*** Opening of TEXT PROVIDED ***
I guess Buddhism makes the philosophical claim it will end all suffering, but really all it ends is the mental resisting, the mentally caused part of suffering. I've visited hospices in hospitals before and seen some patients calmly smiling on their beds, at peace, and seen other patients screaming and yelling at the nurses about every little thing. So being mentally free from the "ego" is no small thing. It can dramatically alter how things are experienced.

Any "spiritual" goal can and does become a chain. Krishnamurti's attempt to get around that was to state one can't "get there" through any path, or technique, or practice. Really what he was getting at there was to drop the self. How does one on a spiritual path, one who is trying to reach some spiritual goal, drop all paths, methods, techniques, and practices like Krishnamurti said one should do? The whole point is to try to change what I am isn't it? So how can I change with no path or goal or practice?


I think what JK was saying is very much aligned the essence of the satipatthana sutta - to observe it 'as it is'. He often queried if we could just observe things, experiences, emotion, our entire personal make up as a simple fact. He gave elaborate talks about meditation in this regard which are available on you tube. His main critique was method, to obey instructions, to conform to a system, to do this meditation activity to get that experience. People might take that in a way that relieves them from 'right effort', but JK was pretty clear that it takes full, complete attention one needs to be serious. The word he used 'arduous'. For those interested, I suggest searching 'Krishnamurti meditation' on you tube (there are hours of talks on the subject there). I also think listening to him can help clarify what is meant by 'philosophy and practice go together'.


Quote:
Well there is a "practice," to keep being here now not worrying about this imagined "self" and what it has or doesn't have. Worrying about what it has achieved or hasn't. Not listening to that self centered and self obsessed voice anymore. See this is not really a "practice" or preconceived thing to do. It is just realizing what the path is about right now. Understanding this self talking in one's mind can be ignored or dropped or no longer listened to or a part of my experience. But then on a subtle level there is still a "voice" there, the voice of my true self. The voice of myself.




There a process of sorts that entail not stopping worry of all sorts, but rather, 'knowing' directly 'this is stress' and realising 'this is how I cause my own suffering' (in Buddhist vernacular, that is). Such insight grows the wisdom, and through this there cessation. This also aligns with JK's famous statement, "it is the truth that liberates, not your efforts to be free".
*** Close of TEXT PROVIDED ***
WORK REQUEST =
Translate this sentence from the discussion of Buddhism and Krishnamurti into French: "His main critique was method, to obey instructions, to conform to a system, to do this meditation activity to get that experience."
*** Opening of EXTRACTED ENTRIES ***
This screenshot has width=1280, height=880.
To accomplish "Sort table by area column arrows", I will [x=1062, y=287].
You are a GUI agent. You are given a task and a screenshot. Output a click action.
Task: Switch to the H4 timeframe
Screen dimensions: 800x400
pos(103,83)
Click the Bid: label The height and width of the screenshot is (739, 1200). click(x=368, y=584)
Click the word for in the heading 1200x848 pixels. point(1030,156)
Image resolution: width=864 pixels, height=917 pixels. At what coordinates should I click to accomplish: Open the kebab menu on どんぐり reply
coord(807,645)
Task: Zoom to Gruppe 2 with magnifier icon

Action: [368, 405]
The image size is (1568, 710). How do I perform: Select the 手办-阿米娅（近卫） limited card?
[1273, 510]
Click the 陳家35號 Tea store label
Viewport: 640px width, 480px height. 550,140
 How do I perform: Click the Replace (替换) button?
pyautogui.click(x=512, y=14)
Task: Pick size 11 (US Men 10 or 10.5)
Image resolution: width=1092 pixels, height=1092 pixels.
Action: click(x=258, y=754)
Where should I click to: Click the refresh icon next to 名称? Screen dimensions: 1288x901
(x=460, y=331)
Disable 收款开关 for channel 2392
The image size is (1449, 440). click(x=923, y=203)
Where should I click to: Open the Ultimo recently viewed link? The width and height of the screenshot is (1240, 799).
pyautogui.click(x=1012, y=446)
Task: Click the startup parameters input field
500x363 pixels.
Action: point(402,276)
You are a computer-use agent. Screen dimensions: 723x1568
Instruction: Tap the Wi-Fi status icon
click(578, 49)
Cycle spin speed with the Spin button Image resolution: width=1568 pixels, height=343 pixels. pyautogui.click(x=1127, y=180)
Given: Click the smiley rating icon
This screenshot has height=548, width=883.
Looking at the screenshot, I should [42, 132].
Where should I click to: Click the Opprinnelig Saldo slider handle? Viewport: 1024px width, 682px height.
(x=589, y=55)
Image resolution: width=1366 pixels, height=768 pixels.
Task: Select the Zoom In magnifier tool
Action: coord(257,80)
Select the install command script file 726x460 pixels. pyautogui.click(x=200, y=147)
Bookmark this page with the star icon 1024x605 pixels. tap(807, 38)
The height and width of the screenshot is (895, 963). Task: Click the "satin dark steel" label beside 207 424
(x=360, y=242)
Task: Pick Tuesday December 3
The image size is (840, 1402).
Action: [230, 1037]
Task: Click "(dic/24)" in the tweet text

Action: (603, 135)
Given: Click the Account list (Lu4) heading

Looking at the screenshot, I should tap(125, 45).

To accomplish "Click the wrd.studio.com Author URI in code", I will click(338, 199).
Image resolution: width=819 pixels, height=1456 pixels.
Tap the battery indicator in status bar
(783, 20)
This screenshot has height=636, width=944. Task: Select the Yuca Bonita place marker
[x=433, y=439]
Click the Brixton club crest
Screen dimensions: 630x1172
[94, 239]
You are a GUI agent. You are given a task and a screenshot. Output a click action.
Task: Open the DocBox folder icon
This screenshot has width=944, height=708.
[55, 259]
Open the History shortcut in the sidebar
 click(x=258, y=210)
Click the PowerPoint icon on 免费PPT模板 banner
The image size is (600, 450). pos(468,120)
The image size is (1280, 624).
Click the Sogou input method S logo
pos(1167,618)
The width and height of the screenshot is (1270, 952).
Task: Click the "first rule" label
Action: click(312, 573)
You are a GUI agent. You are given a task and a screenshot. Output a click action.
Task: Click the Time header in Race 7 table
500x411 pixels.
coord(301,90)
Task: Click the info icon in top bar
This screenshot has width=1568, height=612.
*** Close of EXTRACTED ENTRIES ***
COMPLETED EXERCISE =
Sa principale critique portait sur la méthode : obéir à des instructions, se conformer à un système, pratiquer telle activité de méditation pour obtenir telle expérience.